• PASSAGE:
━━━━━━

The following year Kit and Chris asked us to go and see them. Apparently Tony had already spoken to them but I didn’t know what it was all about. They only wanted to speak to Tony and I, and I said look, ‘We can’t carry on, the other two are crazy,’ which they were. They went through a bad drinking stage and they let us down on a few gigs; they just didn’t turn up. We forgave them but Kit and Chris didn’t. They gave us an ultimatum - get rid of them or we can’t manage you. We said we would have to get another bassist in and another drummer, and they said, ‘No, you two will go out front, like the Walker Brothers, and have a backing group.’ So we decided to try it, and we got a group from Liverpool who were mates of ours called the Fruit Eating Bears.
We became the Merseys. The B side of the McCoys version of ‘Fever’, which was the follow up to ‘Hang On Sloopy’, was a little country number called ‘Sorrow.’ We rearranged the vocal - ‘With your long blonde hair and your eyes of blue’ - I basically nicked off ‘Help,’ that type of singing. I used to do it in school, you know, singing in a round. It worked. When the Beatles heard it, they freaked and told us they loved it. Some later at the end of a session, George came over to us and said, ‘It’s weird seeing you in here today because I’ve just nicked one or your songs.’ We couldn’t understand what he was talking about and it wasn’t until another year or two later when ‘Yellow Submarine’ came out, and with it George’s song ‘It’s All Too Much.’ The song is similar to ‘Sorrow’ and near the end George sings ‘With your long blonde hair and your eyes of blue.’ We were all knocked out with that.

━━━━━━

• DATASET:
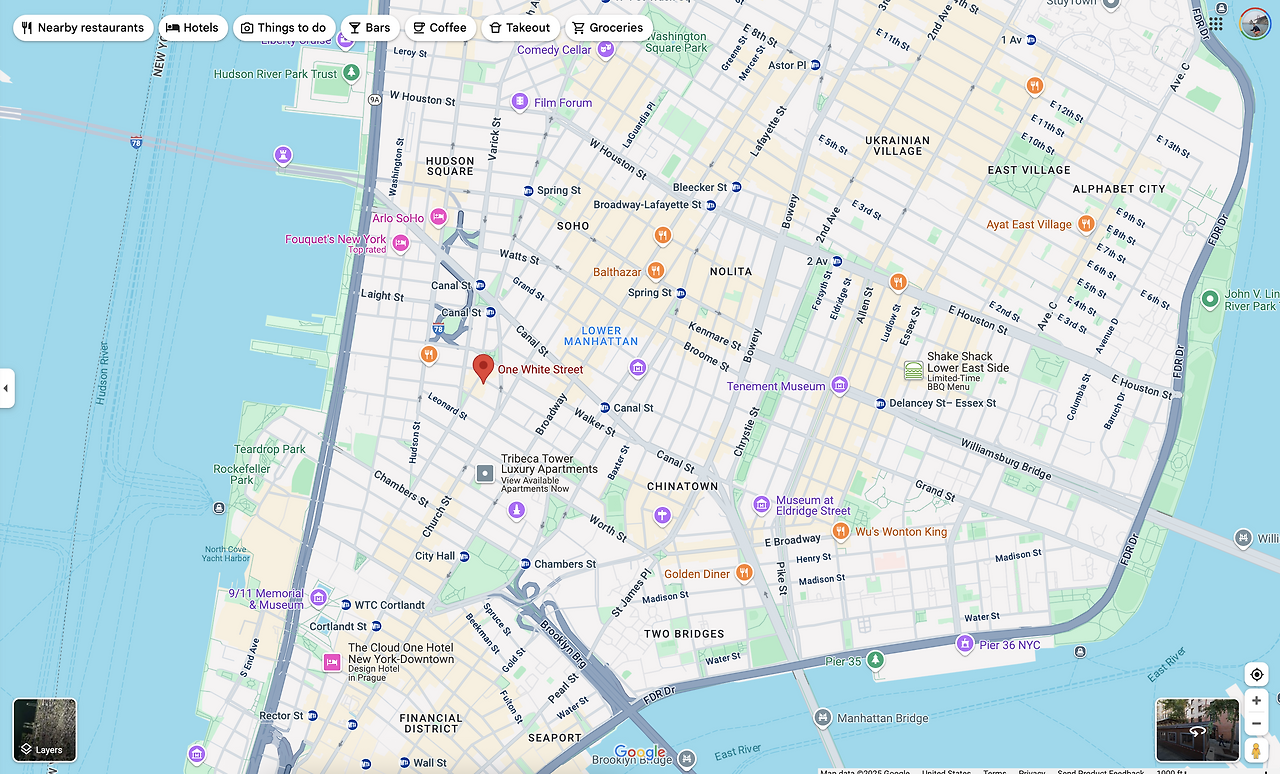Select the Show Your Location icon

(x=1256, y=674)
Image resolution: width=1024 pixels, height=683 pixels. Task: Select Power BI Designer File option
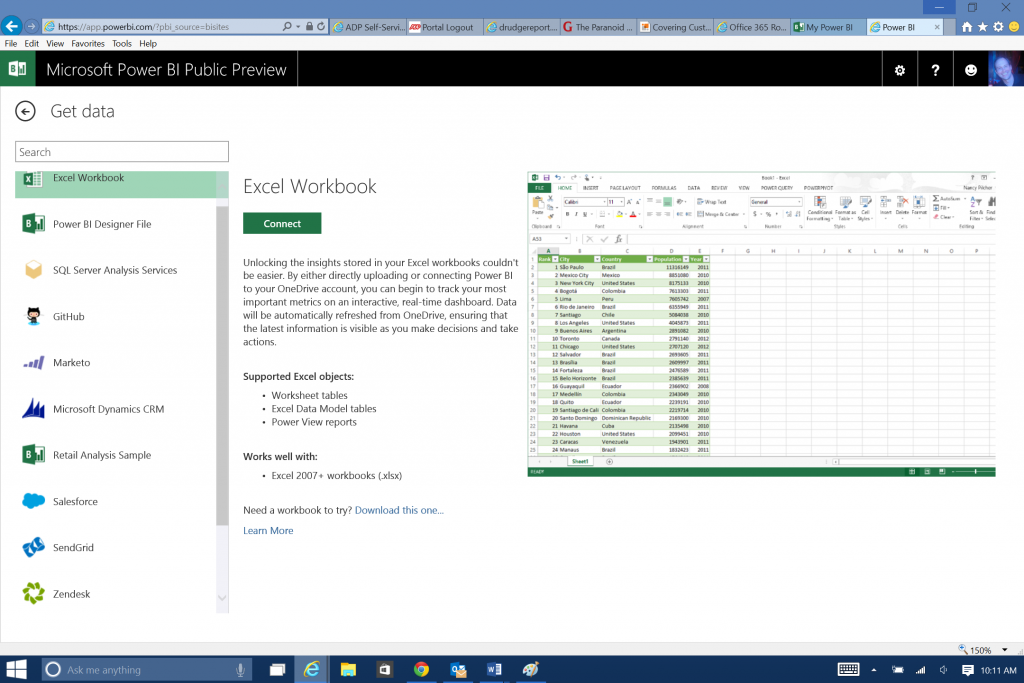pyautogui.click(x=101, y=224)
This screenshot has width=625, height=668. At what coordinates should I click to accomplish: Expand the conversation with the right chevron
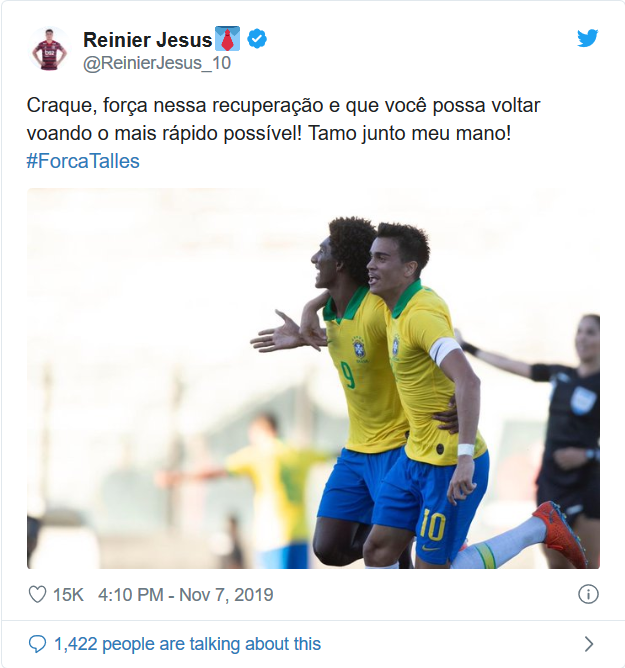point(589,644)
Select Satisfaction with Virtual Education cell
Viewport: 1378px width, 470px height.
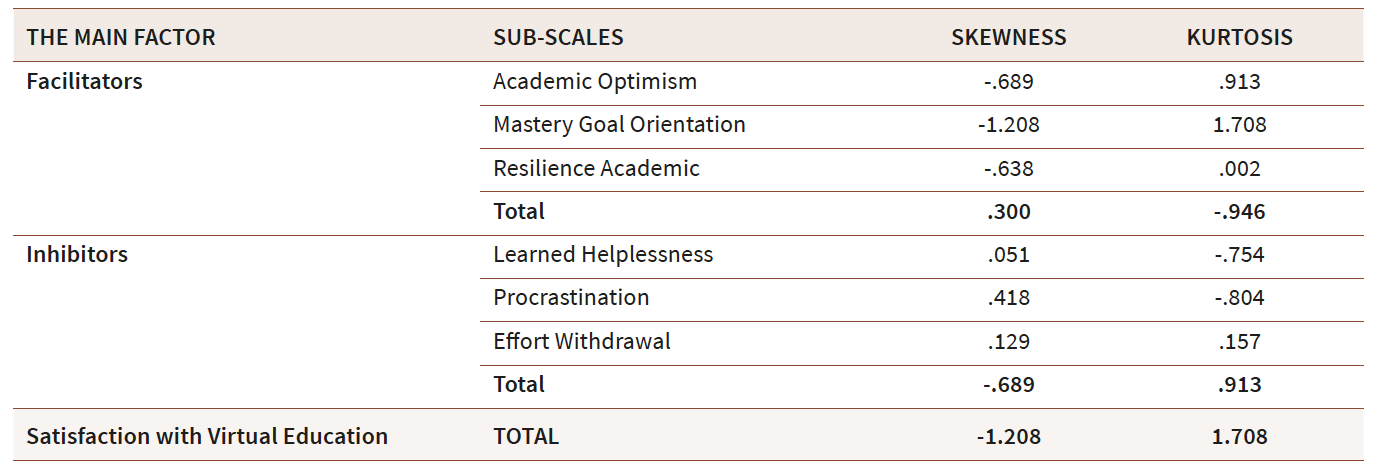(207, 436)
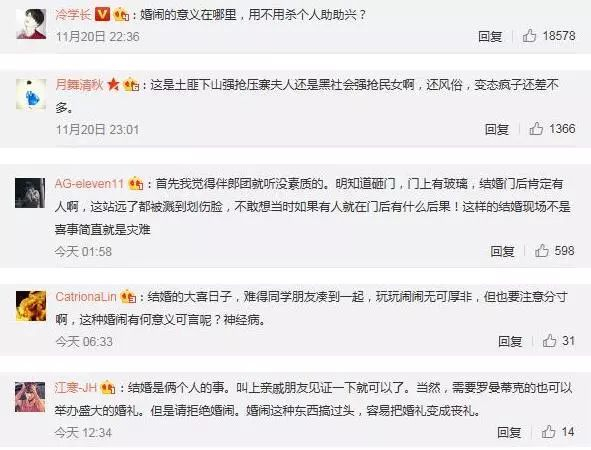Like AG-eleven11's comment with 598 likes
This screenshot has height=450, width=591.
(x=542, y=251)
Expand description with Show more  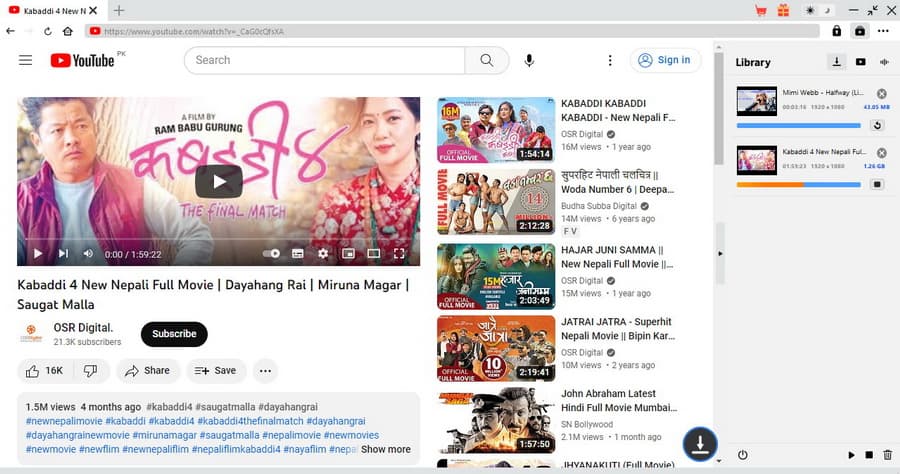click(385, 449)
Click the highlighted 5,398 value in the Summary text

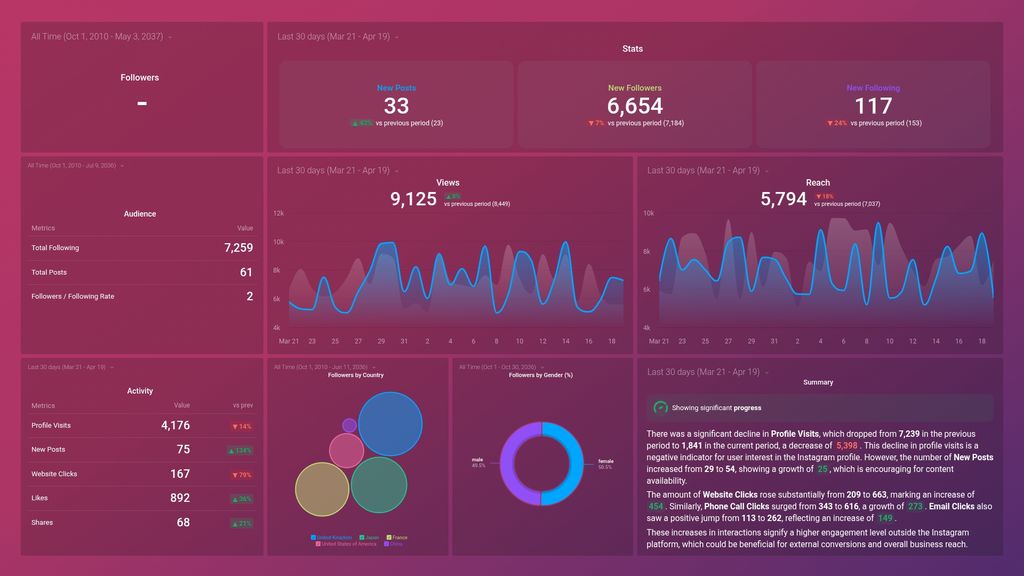click(846, 445)
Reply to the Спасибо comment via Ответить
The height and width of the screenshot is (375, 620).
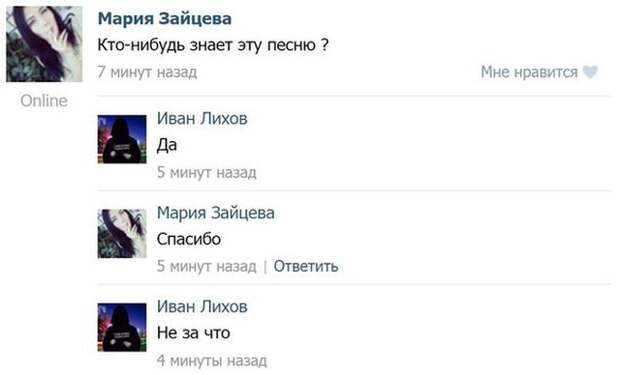[306, 266]

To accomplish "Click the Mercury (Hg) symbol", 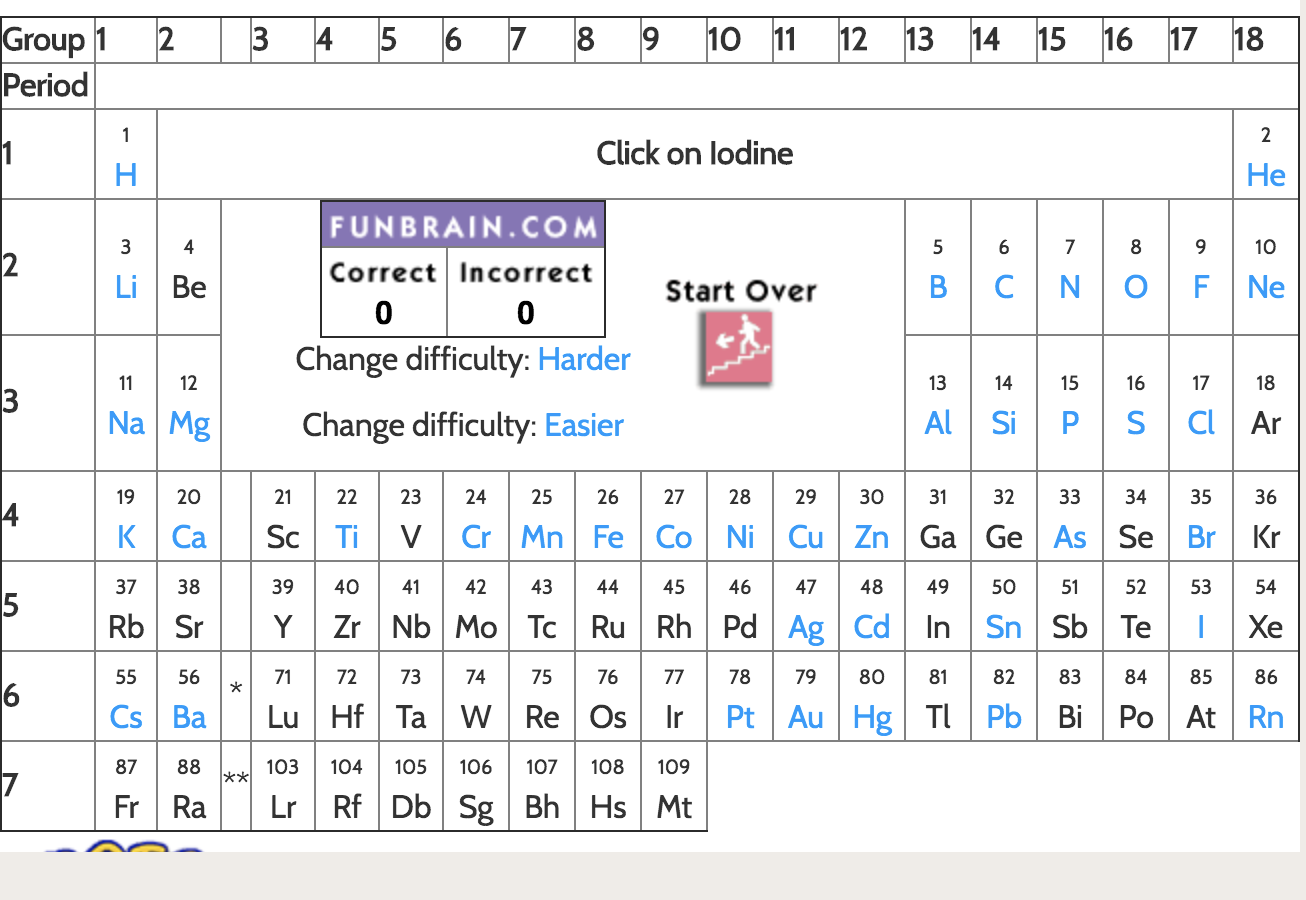I will pyautogui.click(x=871, y=717).
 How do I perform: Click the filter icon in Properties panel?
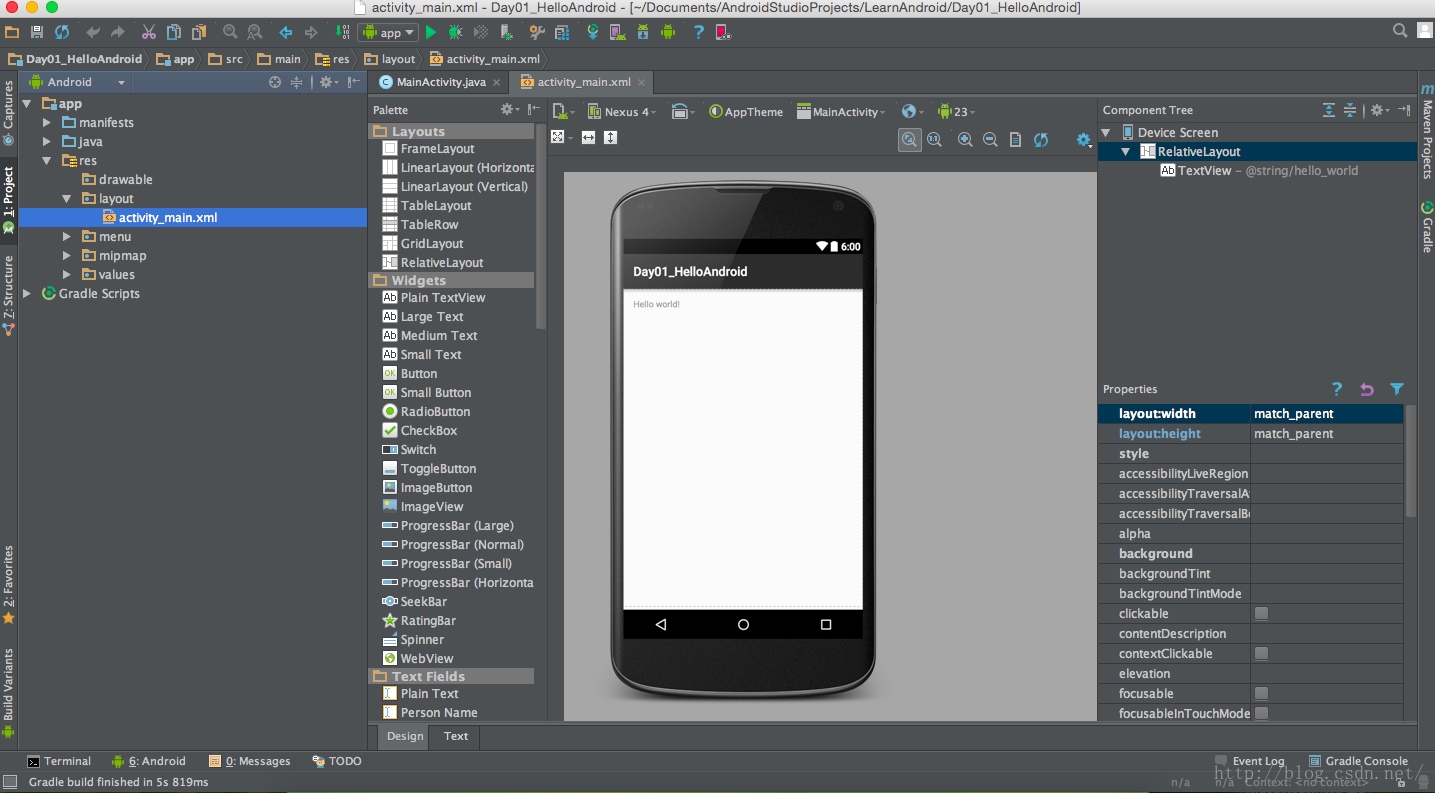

━━━━━━

• EXERCISES:
a. Can you transcribe the part of the Merseys passage that opens with the words containing "The following year" and closes with "Fruit Eating Bears."?
b. Does the Merseys passage support each of these statements: (i) the Fruit Eating Bears were a group from Liverpool; (ii) 'Sorrow' was the A side of the McCoys' version of 'Fever'; (iii) Kit and Chris forgave the two members who missed gigs? Answer yes or no for each and quote the words that decide it.
c. Would you take the Merseys passage further, starting after its last sentence?

• WRITTEN RESPONSES:
a.
The following year Kit and Chris asked us to go and see them. Apparently Tony had already spoken to them but I didn’t know what it was all about. They only wanted to speak to Tony and I, and I said look, ‘We can’t carry on, the other two are crazy,’ which they were. They went through a bad drinking stage and they let us down on a few gigs; they just didn’t turn up. We forgave them but Kit and Chris didn’t. They gave us an ultimatum - get rid of them or we can’t manage you. We said we would have to get another bassist in and another drummer, and they said, ‘No, you two will go out front, like the Walker Brothers, and have a backing group.’ So we decided to try it, and we got a group from Liverpool who were mates of ours called the Fruit Eating Bears.

b.
(i) Yes: "we got a group from Liverpool who were mates of ours called the Fruit Eating Bears."
(ii) No: "The B side of the McCoys version of ‘Fever’, which was the follow up to ‘Hang On Sloopy’, was a little country number called ‘Sorrow.’"
(iii) No: "We forgave them but Kit and Chris didn’t."

c.
After we broke up, Tony spent some time playing as Tony Crane and the Merseybeats, and I formed Liverpool Express. A few months ago, a surgeon in Liverpool who was going to operate on my knee looked at my form, which said ‘William Ellis Kinsley - Musician,’ and the nurse said, ‘Oh, are you in a band? I said, ‘Yeah, I'm in the Merseybeats,’ and the surgeon looked at me, and looked at my name and said, ‘And Liverpool Express!’ It turns out that he’s Egyptian, and when he was in college in Cairo he and his buddies loved Liverpool Express. We were big everywhere, but we never got any royalties. Prince Charles requested us to play when he was attending a Liverpool Council event. We played three numbers. We got told we were meeting him after the show, so when we did the show we just wore our usual stage gear, but in the line-up afterwards we had to have dinner suits on with dicky bows. So we hired them from a friend of mine, a tailor in Liverpool, got measured up, and got changed. When we were standing in line, he said to us, ‘Well I think you should have bloody well not bothered!’ You know, getting changed. I said, ‘I wish you’d have told us that earlier, it would have saved us twenty guineas each’, and he laughed.
I have a photograph of us all laughing together. My Mum and Dad were there, and that was one of the highlights of their lives. They were from the generation who really respected the Royal Family, and they saw me singing to the future King. I'm still gigging with the Merseybeats and Liverpool Express, and there’s a brand-new boxed set of the best of Liverpool Express that has just come out, three CDs in one. Buy it now!”